* **PASAJE SELECCIONADO**:
____

Sostén de la economía

Mientras se deciden a regresar, los guatemaltecos en EE. UU siguen siendo unos de los principales sostenes de la economía del país, ya que, pese al aumento en el número de deportaciones, la disminución en las plazas de trabajo —en especial en la construcción— y la recesión, el 83 por ciento dice que continúa mandando dinero a sus familiares en Guatemala. El 48 por ciento afirma que lo ha hecho en la misma cantidad, y el 36 por ciento reconoce que ha disminuido la cuota, que en la mayoría de casos, 47 por ciento, es mensual.

Según el último reporte del Banco de Guatemala, solo en el primer trimestre del 2008 ingresaron en el país US$1mil 358 millones en remesas provenientes de EE. UU., lo que significa un incremento del 11.33 por ciento en relación con el mismo período del año anterior.
Pese a ello, María Antonieta de Bonilla, presidenta del Banco de Guatemala, calcula que el índice de crecimiento bajará de 5.7 por ciento en el 2007, a 4.8 durante el 2008, a causa de la crisis económica que se vive en aquel país.

____

* **MATERIAL PROPORCIONADO**:
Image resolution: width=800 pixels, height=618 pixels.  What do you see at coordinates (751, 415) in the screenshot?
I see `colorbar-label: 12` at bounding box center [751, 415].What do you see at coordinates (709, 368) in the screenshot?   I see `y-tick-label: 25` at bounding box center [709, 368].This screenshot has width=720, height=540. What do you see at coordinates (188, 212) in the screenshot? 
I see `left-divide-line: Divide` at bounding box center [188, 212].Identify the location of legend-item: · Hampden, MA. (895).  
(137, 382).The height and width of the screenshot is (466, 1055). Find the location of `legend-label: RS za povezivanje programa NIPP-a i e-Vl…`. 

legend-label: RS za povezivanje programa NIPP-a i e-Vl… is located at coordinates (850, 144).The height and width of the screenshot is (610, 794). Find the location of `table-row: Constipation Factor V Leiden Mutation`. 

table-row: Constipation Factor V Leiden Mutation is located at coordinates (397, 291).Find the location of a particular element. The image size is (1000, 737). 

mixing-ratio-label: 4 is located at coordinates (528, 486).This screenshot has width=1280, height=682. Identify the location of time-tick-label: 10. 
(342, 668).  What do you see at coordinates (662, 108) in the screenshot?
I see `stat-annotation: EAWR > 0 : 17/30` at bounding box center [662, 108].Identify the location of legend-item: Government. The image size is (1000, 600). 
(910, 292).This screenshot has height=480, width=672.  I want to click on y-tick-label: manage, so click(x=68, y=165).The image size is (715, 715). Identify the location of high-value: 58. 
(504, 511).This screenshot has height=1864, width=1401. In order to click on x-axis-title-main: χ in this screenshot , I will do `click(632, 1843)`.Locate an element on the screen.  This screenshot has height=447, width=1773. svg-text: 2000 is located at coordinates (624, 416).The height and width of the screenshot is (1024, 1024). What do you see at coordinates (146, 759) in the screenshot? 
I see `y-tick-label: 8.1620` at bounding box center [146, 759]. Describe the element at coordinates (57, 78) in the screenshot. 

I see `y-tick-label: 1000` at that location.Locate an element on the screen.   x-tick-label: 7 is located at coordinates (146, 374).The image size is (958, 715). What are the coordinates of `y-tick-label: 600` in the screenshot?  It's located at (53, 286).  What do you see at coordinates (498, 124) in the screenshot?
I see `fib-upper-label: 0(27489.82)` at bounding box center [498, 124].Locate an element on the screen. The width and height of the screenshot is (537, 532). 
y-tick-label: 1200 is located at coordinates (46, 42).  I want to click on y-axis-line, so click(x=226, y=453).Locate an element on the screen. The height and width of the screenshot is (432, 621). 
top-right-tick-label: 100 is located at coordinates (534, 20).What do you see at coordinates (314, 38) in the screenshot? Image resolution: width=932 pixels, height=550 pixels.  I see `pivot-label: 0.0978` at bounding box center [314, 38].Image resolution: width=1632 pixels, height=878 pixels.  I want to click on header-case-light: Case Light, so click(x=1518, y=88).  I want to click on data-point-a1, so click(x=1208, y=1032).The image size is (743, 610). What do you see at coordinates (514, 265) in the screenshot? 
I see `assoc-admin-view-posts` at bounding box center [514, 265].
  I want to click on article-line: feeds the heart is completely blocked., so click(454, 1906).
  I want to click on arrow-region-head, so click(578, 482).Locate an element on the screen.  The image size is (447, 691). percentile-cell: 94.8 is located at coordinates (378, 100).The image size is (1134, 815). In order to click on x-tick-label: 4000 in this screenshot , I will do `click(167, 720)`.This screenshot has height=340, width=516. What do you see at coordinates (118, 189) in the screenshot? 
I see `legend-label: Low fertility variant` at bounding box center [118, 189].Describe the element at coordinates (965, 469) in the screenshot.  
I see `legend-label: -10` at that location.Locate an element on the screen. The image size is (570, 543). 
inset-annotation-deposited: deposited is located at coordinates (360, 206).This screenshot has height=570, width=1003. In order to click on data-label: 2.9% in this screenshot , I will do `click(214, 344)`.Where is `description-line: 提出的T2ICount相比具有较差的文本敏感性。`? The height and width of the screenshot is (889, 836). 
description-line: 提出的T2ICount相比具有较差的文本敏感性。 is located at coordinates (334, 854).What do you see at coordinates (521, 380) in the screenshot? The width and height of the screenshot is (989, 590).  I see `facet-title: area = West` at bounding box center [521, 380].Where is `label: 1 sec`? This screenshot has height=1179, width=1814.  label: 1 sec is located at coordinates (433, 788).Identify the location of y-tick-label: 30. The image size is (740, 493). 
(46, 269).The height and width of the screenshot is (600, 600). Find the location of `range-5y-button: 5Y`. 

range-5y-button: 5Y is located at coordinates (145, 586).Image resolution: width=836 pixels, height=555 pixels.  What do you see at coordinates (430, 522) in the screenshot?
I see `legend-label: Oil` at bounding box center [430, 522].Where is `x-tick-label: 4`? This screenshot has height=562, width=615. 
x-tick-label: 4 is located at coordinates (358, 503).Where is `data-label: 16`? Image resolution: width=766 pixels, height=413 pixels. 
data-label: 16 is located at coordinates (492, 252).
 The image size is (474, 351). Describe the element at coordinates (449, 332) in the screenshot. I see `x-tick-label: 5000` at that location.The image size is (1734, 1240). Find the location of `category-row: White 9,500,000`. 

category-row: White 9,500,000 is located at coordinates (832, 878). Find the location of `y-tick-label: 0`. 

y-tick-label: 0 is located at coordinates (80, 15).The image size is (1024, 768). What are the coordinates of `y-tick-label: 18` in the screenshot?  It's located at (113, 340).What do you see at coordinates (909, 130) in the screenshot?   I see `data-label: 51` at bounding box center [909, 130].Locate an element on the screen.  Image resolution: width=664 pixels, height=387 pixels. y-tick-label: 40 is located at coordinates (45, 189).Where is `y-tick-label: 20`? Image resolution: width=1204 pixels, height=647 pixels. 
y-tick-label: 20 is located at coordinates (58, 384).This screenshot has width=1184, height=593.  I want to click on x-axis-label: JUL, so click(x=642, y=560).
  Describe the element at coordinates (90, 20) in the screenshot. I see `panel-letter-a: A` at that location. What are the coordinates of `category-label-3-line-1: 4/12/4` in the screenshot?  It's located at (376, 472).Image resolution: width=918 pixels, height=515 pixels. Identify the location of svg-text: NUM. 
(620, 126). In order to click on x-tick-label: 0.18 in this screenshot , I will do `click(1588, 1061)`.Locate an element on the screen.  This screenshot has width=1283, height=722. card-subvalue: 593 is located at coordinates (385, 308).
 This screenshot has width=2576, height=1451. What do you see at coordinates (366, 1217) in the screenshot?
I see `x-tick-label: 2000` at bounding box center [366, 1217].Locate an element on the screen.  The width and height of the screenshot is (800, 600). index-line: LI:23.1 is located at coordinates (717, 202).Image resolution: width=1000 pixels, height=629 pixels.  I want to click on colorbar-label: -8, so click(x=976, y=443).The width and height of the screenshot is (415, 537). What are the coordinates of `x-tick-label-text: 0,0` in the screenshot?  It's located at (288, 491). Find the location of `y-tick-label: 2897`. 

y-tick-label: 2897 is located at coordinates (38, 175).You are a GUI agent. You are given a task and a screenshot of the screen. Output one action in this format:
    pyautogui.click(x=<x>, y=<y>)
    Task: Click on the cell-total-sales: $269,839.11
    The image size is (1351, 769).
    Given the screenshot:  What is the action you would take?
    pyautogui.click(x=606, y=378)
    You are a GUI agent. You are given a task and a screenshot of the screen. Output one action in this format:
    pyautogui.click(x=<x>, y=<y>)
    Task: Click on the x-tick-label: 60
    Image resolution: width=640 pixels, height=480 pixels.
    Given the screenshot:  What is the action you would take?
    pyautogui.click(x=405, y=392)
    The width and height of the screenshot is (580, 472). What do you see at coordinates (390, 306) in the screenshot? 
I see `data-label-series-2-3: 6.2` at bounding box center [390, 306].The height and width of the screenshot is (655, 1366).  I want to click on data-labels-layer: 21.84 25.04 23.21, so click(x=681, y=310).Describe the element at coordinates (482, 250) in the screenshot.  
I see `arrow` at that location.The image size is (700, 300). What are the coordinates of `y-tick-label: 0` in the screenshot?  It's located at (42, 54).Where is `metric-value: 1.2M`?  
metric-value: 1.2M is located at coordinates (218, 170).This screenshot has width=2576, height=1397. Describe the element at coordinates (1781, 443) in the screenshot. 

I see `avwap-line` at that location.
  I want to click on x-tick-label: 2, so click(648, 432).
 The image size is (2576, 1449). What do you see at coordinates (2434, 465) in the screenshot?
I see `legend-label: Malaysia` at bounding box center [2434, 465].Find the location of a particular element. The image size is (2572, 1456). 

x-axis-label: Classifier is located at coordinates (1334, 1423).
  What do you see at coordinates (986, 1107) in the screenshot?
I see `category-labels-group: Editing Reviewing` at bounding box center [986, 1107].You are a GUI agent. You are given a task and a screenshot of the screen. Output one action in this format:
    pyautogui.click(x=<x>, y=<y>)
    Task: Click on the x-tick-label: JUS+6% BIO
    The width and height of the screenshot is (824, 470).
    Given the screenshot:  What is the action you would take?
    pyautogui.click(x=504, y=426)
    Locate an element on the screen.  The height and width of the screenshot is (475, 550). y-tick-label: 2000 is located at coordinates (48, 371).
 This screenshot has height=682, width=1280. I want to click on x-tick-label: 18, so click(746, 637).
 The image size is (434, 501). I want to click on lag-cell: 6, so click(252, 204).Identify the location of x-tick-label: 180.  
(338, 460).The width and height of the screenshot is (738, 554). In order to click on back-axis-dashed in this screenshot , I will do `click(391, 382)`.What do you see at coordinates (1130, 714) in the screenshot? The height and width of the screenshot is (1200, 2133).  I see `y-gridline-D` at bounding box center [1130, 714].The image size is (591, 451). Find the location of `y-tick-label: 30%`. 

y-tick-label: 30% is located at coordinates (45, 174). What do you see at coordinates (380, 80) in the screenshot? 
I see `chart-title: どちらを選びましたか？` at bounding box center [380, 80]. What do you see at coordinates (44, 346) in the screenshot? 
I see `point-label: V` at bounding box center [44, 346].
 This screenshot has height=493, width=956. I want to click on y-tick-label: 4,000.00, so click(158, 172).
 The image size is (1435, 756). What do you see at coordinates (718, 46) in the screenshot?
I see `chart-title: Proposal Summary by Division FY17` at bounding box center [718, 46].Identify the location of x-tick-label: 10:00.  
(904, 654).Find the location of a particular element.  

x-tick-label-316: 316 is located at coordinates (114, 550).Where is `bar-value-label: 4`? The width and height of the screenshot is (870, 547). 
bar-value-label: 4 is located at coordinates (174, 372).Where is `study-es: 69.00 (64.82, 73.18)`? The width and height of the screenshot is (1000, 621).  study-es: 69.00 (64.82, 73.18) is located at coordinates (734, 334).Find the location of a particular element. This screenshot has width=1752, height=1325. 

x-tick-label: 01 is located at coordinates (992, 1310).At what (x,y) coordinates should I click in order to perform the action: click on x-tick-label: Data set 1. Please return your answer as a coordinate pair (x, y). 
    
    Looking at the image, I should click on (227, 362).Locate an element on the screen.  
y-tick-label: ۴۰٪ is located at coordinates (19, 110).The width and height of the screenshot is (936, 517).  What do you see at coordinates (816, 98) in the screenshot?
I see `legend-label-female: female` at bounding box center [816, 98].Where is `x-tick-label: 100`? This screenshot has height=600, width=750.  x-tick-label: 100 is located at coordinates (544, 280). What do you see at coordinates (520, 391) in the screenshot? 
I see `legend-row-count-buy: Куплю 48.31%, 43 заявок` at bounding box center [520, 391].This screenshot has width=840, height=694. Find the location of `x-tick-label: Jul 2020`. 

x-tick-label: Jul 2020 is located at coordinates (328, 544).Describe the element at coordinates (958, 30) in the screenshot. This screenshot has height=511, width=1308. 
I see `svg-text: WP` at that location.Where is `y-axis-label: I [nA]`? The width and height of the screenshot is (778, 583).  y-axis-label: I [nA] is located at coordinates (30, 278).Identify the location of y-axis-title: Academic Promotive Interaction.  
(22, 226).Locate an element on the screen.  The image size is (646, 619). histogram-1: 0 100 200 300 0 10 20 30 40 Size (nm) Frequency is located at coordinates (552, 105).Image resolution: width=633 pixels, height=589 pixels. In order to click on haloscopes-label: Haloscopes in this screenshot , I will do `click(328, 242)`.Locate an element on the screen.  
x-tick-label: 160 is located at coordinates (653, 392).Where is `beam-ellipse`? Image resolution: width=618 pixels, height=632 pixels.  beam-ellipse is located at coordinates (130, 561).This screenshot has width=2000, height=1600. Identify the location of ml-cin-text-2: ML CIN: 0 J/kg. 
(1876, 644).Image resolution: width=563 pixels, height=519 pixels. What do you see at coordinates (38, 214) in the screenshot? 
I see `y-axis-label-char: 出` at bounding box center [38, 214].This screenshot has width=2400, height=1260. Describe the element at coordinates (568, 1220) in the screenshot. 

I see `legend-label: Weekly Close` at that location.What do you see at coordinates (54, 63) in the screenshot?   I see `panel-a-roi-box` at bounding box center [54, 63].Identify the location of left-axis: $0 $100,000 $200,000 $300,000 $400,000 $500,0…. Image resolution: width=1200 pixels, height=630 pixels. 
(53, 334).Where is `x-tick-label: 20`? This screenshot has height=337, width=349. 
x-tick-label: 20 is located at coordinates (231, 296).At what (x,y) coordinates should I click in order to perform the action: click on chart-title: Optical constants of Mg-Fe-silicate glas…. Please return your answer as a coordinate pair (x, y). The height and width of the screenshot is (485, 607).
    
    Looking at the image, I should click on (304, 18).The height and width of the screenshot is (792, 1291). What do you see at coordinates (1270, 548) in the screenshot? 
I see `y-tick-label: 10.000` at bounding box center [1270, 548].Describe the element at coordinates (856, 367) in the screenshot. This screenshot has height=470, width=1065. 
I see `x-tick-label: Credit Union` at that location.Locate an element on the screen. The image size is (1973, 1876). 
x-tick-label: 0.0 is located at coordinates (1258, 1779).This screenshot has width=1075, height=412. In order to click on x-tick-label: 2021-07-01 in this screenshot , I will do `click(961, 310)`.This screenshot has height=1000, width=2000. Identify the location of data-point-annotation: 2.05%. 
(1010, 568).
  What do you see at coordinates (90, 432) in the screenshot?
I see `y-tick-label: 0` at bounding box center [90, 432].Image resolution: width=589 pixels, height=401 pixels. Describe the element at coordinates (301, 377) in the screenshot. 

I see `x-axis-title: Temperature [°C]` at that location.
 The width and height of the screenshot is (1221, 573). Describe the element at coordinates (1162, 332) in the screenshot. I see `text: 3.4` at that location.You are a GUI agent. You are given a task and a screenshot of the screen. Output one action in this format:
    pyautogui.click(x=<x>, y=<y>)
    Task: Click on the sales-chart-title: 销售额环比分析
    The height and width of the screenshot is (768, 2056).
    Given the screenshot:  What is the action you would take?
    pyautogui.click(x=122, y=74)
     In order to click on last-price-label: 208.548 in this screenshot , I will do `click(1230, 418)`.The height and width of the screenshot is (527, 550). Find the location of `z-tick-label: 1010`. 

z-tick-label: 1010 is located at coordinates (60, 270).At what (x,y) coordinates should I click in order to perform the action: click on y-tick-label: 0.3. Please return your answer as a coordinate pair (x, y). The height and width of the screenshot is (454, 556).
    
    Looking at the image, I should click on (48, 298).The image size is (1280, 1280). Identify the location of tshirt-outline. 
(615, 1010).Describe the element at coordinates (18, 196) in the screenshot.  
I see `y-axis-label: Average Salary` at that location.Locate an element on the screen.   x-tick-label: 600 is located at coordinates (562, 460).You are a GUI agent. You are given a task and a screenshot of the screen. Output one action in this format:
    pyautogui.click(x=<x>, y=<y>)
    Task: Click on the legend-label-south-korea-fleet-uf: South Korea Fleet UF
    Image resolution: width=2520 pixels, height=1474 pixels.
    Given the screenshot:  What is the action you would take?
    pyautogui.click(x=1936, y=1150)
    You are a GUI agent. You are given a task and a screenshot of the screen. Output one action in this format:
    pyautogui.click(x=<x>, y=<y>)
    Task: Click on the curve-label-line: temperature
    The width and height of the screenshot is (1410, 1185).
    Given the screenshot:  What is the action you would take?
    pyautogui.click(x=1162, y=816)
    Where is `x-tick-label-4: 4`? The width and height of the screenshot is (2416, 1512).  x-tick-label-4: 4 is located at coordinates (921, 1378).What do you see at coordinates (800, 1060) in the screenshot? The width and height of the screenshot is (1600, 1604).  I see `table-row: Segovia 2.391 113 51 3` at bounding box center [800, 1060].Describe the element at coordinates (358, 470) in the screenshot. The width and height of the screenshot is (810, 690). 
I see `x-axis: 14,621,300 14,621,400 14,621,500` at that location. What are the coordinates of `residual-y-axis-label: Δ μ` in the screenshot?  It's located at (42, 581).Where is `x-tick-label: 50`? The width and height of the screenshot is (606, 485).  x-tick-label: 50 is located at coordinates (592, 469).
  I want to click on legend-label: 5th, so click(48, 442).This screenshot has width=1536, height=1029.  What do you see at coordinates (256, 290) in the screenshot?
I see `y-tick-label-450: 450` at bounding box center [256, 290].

____

* **LISTA DE TAREAS**:
- a) Reproduzca el fragmento del texto sobre las remesas de los guatemaltecos en EE. UU. que va desde "Mientras se deciden" hasta "ciento, es mensual.", ambos incluidos.
- b) Responda estas preguntas con datos del texto sobre las remesas de los guatemaltecos en EE. UU.:
(i) ¿Qué porcentaje de los guatemaltecos en EE. UU. dice que continúa mandando dinero a sus familiares en Guatemala?
(ii) ¿En qué porcentaje aumentaron las remesas del primer trimestre del 2008 en relación con el mismo período del año anterior?
(iii) ¿Qué índice de crecimiento calcula para el 2008 la presidenta del Banco de Guatemala?

* **RESPUESTAS POR TAREA**:
- a)
Mientras se deciden a regresar, los guatemaltecos en EE. UU siguen siendo unos de los principales sostenes de la economía del país, ya que, pese al aumento en el número de deportaciones, la disminución en las plazas de trabajo —en especial en la construcción— y la recesión, el 83 por ciento dice que continúa mandando dinero a sus familiares en Guatemala. El 48 por ciento afirma que lo ha hecho en la misma cantidad, y el 36 por ciento reconoce que ha disminuido la cuota, que en la mayoría de casos, 47 por ciento, es mensual.

- b)
(i) El 83 por ciento.
(ii) Un 11.33 por ciento.
(iii) Un 4.8 por ciento.